Annotation and Classification of Evidence and Reasoning Revisions in Argumentative Writing
Tazin Afrin, Elaine Wang, Diane Litman, Lindsay C. Matsumura, Richard, Correnti

TL;DR
This paper presents an annotation scheme for sentence-level revisions in argumentative essays, demonstrating reliable manual annotation, correlation with essay improvement, and the potential for automatic classification to enhance automated feedback systems.
Contribution
Introduces the RER annotation scheme for evidence and reasoning revisions and evaluates its reliability and automatic classification in student essays.
Findings
Reliable manual annotation achieved.
Revisions correlate with essay improvement.
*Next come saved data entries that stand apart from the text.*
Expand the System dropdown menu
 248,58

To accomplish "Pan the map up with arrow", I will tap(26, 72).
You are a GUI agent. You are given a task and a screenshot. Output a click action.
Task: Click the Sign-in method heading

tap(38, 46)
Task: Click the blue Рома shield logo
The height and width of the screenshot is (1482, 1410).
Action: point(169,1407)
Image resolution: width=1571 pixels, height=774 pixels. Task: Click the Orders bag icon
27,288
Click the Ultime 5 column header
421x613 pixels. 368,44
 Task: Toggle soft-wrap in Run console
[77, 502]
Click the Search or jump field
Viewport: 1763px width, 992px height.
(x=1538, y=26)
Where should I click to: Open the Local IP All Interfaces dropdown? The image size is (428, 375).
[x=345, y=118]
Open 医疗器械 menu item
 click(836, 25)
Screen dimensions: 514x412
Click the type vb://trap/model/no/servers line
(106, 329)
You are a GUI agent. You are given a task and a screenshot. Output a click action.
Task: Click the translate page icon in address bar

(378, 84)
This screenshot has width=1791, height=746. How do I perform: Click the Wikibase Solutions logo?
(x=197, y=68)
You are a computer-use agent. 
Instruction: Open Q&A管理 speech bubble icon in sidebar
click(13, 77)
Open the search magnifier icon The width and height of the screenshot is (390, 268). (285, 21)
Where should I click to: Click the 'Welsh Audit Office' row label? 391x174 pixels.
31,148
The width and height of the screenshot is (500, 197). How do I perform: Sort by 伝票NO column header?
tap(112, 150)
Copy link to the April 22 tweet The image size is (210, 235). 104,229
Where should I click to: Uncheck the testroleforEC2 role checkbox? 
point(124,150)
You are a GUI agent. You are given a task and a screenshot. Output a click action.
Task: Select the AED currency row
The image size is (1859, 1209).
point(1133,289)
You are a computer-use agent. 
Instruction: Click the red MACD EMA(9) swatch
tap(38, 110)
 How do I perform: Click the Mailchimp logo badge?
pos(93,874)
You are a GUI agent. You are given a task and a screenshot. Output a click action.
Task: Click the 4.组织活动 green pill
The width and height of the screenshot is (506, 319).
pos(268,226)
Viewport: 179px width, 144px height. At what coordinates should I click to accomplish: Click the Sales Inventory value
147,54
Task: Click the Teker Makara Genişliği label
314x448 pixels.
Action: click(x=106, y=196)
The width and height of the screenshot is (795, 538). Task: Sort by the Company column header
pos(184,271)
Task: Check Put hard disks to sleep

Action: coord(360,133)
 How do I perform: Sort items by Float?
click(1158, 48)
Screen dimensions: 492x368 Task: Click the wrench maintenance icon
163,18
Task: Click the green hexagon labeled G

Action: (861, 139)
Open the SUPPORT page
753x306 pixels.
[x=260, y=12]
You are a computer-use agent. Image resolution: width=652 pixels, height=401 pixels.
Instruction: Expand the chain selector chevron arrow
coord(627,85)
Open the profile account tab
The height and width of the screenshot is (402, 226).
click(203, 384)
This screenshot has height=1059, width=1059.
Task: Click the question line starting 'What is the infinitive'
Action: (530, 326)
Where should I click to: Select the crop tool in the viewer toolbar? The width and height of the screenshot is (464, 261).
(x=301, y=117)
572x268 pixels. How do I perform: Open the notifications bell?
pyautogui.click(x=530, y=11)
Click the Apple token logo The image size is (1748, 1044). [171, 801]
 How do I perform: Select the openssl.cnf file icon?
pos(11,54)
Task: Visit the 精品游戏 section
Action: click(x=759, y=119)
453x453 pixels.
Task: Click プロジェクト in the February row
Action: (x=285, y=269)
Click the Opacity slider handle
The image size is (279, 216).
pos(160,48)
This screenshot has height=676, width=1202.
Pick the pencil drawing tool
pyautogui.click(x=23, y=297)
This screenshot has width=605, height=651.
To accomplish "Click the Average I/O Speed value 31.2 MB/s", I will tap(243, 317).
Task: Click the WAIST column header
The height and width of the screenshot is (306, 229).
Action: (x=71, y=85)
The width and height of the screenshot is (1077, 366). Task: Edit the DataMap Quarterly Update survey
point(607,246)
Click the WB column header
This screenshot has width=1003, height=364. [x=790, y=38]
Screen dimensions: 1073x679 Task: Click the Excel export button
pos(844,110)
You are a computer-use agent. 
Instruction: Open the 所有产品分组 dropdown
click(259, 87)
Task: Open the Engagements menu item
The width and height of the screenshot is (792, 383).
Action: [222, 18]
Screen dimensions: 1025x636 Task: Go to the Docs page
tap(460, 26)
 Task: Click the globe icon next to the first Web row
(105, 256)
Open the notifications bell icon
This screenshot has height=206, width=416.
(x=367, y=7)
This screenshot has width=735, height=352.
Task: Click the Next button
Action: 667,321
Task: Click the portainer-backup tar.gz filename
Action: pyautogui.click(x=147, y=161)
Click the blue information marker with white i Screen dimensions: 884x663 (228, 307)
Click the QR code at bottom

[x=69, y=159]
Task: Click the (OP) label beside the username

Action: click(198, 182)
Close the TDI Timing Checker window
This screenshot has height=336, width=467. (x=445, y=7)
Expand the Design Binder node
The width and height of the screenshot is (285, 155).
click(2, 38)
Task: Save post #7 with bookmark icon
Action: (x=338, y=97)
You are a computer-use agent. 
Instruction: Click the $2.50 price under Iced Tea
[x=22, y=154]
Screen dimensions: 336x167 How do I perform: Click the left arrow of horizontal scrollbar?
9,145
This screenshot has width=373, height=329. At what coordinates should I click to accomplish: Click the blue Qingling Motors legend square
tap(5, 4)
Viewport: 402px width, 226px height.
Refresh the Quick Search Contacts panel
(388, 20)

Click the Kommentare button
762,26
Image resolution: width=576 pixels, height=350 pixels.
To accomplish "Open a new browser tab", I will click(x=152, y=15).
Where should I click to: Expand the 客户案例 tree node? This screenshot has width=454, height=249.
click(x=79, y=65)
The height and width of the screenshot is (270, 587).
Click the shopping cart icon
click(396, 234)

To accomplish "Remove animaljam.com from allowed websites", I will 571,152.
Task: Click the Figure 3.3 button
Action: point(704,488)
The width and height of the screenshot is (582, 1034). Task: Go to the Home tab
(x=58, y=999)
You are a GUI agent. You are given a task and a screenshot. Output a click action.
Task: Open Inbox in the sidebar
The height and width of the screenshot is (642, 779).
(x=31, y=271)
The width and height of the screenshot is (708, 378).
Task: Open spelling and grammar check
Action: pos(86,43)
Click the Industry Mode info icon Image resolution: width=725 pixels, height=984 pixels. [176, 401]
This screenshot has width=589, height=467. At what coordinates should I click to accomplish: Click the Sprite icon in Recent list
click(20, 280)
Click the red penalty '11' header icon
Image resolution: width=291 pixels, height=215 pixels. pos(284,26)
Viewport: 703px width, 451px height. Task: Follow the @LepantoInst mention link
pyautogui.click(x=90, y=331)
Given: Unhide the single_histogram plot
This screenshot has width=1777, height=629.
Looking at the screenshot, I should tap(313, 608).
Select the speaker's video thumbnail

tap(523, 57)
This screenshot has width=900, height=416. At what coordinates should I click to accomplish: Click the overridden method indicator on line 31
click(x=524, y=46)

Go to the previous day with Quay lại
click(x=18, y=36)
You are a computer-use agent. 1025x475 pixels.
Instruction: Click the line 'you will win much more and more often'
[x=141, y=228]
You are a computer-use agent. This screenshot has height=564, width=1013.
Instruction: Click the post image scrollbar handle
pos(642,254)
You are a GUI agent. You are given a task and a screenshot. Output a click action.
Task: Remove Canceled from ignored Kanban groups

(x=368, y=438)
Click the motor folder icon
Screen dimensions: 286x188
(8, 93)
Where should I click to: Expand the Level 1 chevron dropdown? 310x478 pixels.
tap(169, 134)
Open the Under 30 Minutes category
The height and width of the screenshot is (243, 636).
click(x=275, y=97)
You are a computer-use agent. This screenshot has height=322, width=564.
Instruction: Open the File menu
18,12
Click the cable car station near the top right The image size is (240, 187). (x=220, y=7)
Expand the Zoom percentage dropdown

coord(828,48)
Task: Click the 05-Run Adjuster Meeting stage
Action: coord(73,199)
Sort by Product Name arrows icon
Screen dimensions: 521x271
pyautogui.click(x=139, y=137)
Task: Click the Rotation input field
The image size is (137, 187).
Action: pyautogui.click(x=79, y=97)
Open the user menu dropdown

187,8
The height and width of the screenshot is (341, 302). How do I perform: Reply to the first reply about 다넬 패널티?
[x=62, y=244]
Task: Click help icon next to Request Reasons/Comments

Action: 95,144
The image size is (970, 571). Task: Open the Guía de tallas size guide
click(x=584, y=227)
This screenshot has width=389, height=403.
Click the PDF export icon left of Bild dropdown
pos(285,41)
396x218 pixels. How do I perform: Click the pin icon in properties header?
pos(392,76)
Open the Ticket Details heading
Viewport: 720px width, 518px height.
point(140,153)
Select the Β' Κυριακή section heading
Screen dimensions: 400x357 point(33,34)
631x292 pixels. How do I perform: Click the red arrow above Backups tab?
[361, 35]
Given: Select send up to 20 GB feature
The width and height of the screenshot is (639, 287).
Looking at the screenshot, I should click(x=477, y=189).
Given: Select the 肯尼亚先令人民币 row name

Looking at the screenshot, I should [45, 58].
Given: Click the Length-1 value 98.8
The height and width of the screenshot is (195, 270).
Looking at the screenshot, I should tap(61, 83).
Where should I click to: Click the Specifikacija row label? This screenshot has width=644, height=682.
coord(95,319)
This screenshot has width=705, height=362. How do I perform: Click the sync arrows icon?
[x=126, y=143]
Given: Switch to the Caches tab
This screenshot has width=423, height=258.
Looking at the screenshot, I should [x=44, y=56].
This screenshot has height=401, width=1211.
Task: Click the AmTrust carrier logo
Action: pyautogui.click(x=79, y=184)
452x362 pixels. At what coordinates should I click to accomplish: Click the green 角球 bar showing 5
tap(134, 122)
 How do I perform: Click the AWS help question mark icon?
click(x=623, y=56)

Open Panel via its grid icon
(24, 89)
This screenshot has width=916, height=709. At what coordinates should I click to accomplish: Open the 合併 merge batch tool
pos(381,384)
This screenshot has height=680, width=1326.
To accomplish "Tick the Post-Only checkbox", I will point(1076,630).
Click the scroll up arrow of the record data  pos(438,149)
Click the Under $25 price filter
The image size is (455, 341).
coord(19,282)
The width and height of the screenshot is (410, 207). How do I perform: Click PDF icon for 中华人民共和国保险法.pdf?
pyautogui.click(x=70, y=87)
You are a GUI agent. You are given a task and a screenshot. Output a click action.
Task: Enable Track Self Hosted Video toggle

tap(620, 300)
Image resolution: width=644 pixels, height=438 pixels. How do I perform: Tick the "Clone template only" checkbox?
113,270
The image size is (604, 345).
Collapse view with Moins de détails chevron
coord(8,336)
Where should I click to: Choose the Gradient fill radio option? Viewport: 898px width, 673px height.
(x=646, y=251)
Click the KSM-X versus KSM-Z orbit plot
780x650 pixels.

Automatic classification shows promise.
Abstract
Automated writing evaluation systems can improve students' writing insofar as students attend to the feedback provided and revise their essay drafts in ways aligned with such feedback. Existing research on revision of argumentative writing in such systems, however, has focused on the types of revisions students make (e.g., surface vs. content) rather than the extent to which revisions actually respond to the feedback provided and improve the essay. We introduce an annotation scheme to capture the nature of sentence-level revisions of evidence use and reasoning (the `RER' scheme) and apply it to 5th- and 6th-grade students' argumentative essays. We show that reliable manual annotation can be achieved and that revision annotations correlate with a holistic assessment of essay improvement in line with the feedback provided. Furthermore, we explore the feasibility of automatically…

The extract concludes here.